[Extracted records]
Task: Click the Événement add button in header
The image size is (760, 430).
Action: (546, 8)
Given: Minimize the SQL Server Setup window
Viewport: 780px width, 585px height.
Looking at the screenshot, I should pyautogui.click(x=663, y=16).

#### What is needed
Each record above must be transcribed exactly, and none may be skipped.

#### Task result
Task: Click the Événement add button in header
The image size is (760, 430).
Action: (546, 8)
Given: Minimize the SQL Server Setup window
Viewport: 780px width, 585px height.
Looking at the screenshot, I should pyautogui.click(x=663, y=16).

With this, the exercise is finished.